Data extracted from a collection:

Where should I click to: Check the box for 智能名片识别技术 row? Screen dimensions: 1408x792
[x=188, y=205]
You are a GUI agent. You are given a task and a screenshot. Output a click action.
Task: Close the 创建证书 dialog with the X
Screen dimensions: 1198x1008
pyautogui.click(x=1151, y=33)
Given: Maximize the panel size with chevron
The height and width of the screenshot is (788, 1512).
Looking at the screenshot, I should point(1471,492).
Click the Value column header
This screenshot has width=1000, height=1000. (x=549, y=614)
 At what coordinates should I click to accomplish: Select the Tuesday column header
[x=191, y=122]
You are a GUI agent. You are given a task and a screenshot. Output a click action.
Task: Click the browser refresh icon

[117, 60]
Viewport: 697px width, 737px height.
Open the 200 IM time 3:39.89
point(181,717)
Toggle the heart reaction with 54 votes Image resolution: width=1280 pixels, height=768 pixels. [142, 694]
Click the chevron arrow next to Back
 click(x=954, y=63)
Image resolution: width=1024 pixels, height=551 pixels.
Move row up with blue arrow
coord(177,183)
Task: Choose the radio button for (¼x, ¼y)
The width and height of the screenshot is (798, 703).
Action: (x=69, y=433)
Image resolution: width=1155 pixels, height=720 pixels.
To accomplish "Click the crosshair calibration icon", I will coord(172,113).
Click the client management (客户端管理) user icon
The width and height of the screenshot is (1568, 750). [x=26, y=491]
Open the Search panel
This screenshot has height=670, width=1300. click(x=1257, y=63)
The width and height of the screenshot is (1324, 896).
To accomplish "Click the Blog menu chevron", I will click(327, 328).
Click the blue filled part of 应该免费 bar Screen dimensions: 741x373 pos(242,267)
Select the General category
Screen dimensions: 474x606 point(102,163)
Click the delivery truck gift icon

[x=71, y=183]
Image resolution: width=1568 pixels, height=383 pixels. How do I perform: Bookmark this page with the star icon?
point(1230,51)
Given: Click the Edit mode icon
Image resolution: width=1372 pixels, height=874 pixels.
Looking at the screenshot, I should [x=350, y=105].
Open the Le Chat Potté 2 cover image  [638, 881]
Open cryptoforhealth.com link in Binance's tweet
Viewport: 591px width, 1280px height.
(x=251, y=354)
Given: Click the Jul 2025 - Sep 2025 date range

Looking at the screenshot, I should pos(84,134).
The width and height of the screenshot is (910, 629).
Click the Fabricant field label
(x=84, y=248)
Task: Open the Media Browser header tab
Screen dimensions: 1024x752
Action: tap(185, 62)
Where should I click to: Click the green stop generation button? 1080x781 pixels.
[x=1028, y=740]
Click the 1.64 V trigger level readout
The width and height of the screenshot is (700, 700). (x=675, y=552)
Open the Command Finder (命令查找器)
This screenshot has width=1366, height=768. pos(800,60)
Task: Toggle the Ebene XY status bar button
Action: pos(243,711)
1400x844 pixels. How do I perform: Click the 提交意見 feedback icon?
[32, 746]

Problem: Report, from the entries above, each line where "will" is found.

Task answer:
To accomplish "Click the crosshair calibration icon", I will coord(172,113).
To accomplish "Click the Blog menu chevron", I will click(327, 328).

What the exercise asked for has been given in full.